● **Exercise requirements**
Return the lines beginning at the one that contains "Image resolution: width=671" and running to the end of the records, exactly and with nothing else. Omit pictures.

Screenshot grounding data:
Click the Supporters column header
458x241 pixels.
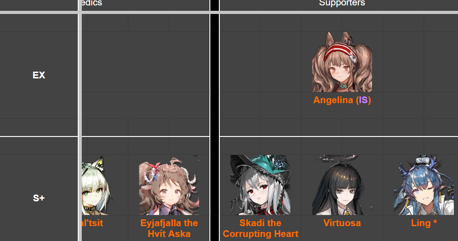[342, 3]
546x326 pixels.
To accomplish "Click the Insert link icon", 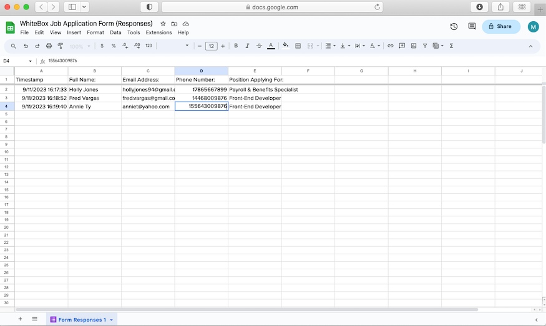I will (391, 46).
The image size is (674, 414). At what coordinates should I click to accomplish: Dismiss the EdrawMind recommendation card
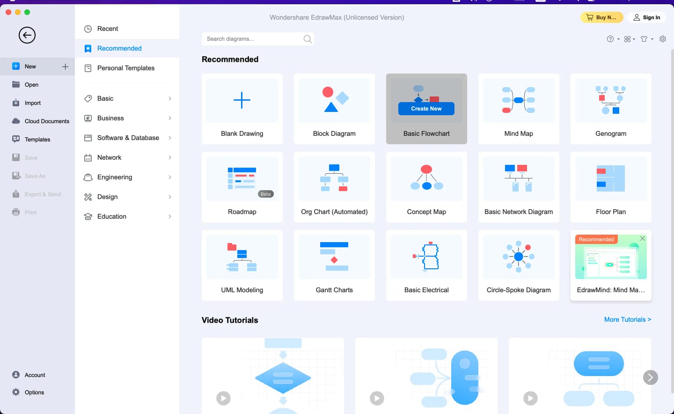tap(642, 238)
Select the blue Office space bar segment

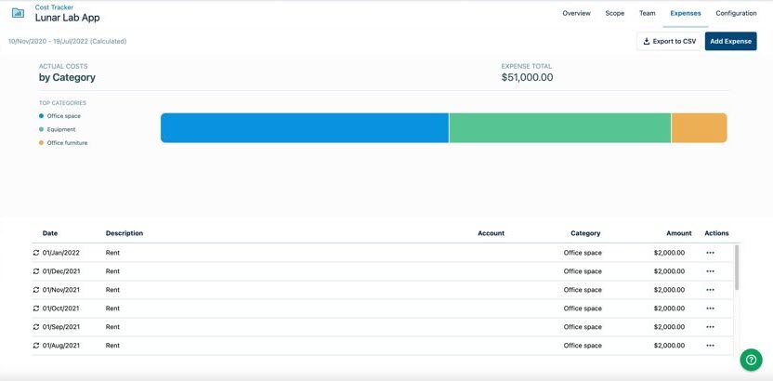(x=304, y=128)
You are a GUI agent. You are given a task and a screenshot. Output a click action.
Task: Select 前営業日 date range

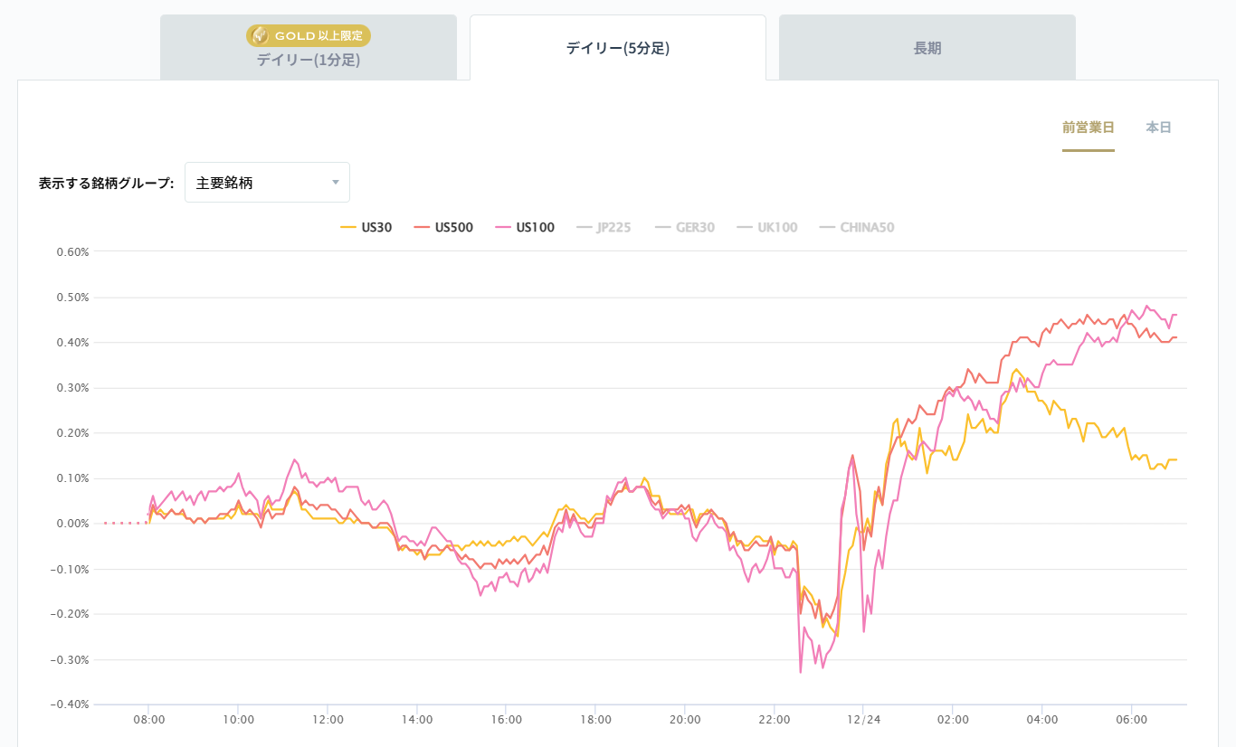pos(1088,128)
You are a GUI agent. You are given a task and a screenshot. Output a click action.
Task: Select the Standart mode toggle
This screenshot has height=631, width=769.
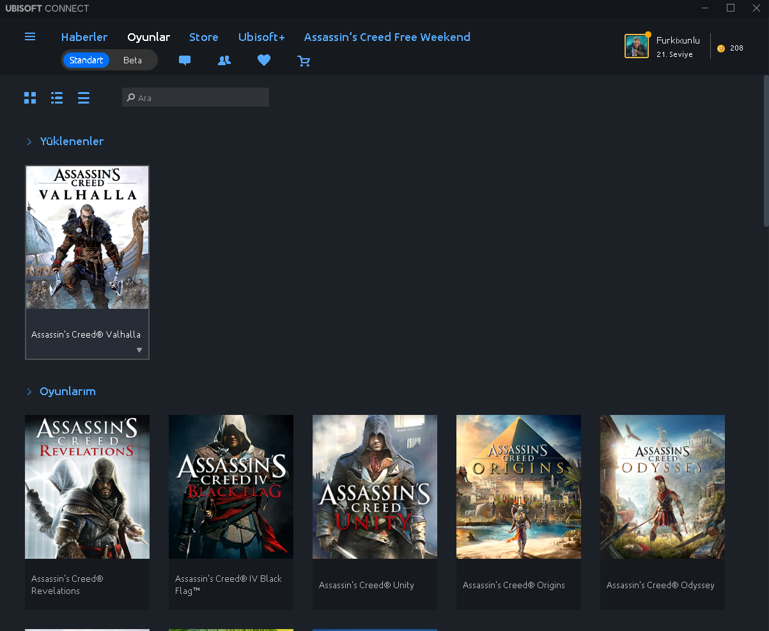tap(86, 60)
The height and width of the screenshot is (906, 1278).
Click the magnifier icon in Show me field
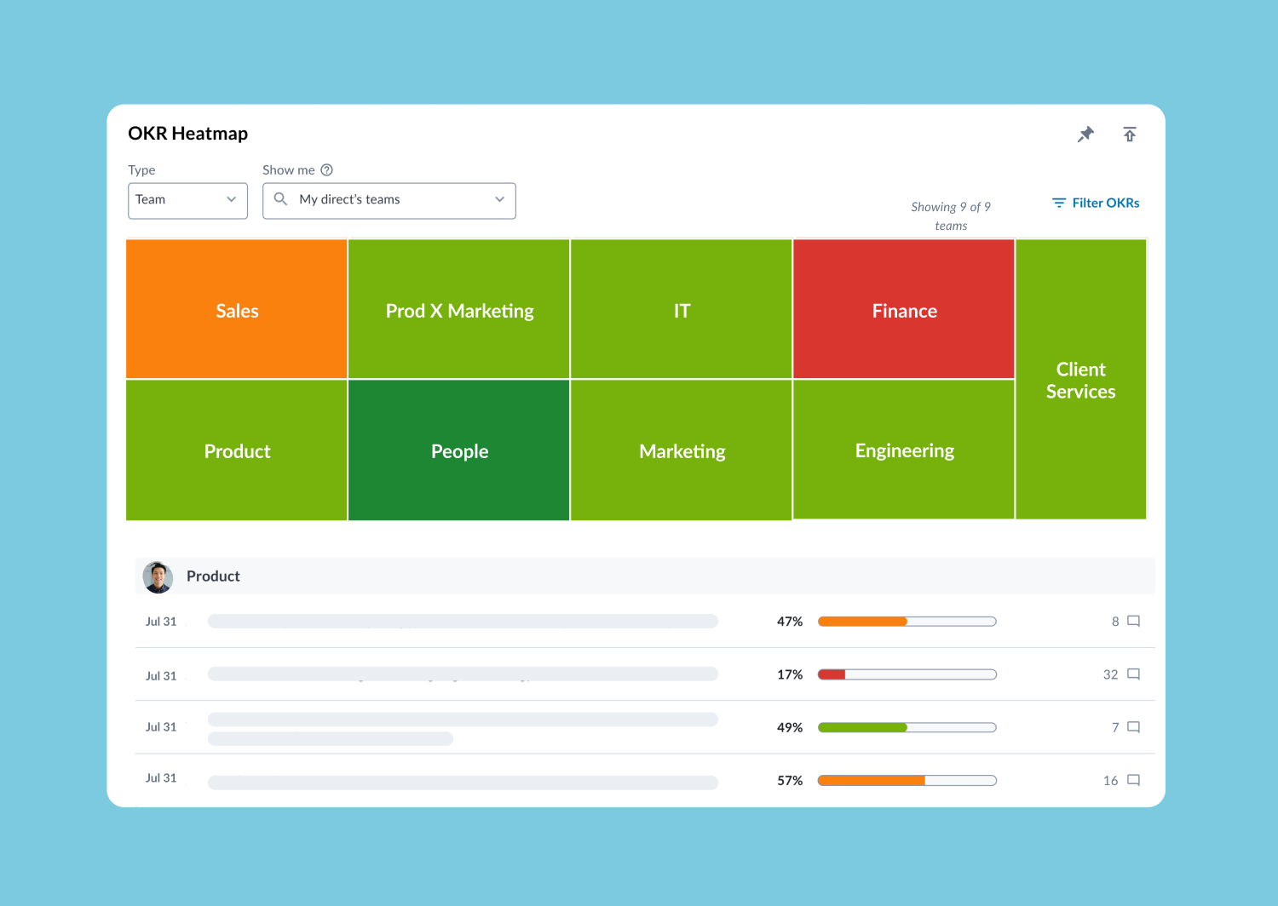pyautogui.click(x=281, y=199)
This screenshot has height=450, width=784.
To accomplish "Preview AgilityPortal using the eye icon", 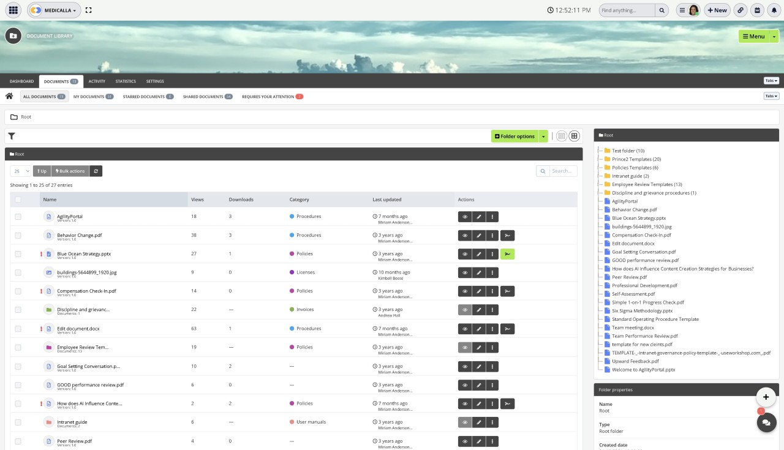I will pos(465,216).
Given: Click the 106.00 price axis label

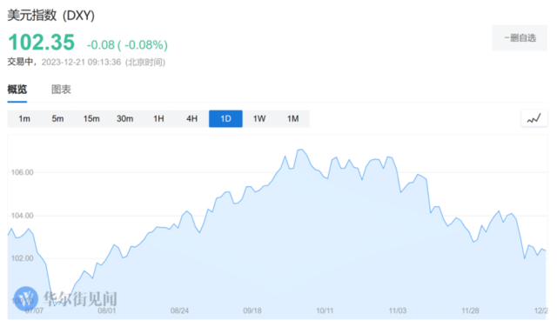Looking at the screenshot, I should [x=22, y=172].
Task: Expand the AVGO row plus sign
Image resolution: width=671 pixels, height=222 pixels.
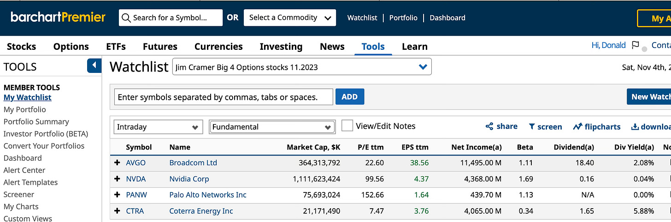Action: click(x=117, y=163)
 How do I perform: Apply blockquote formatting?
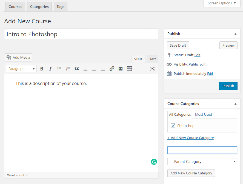tap(77, 69)
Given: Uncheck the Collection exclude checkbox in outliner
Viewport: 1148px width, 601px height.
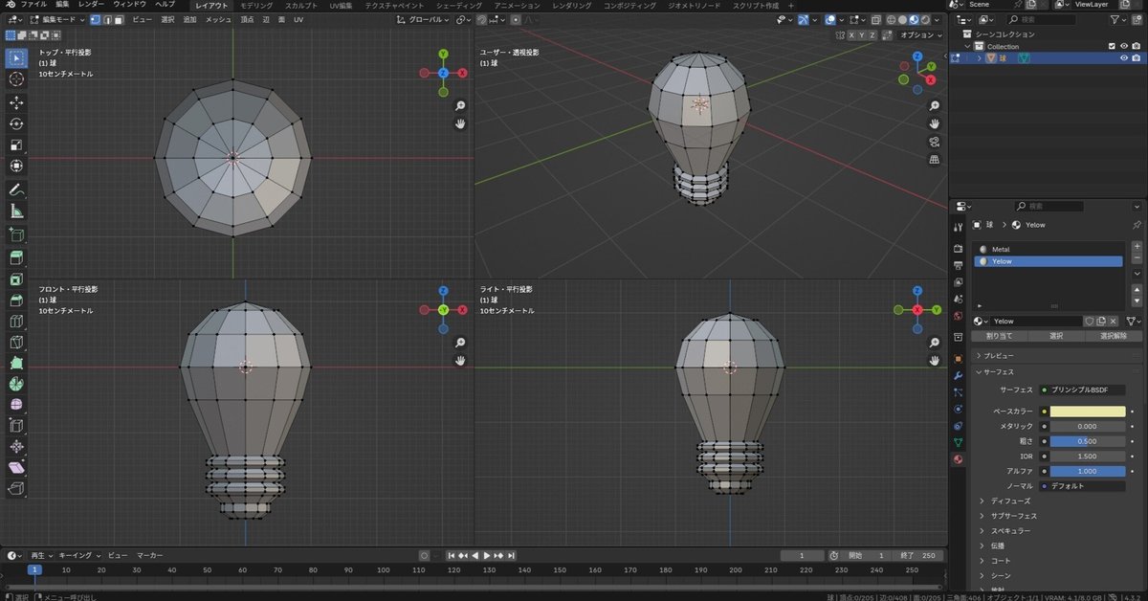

● **Solution to the problem**
Image resolution: width=671 pixels, height=222 pixels.
Action: click(x=117, y=163)
 How do I perform: Apply blockquote formatting?
tap(77, 69)
Given: Uncheck the Collection exclude checkbox in outliner
Viewport: 1148px width, 601px height.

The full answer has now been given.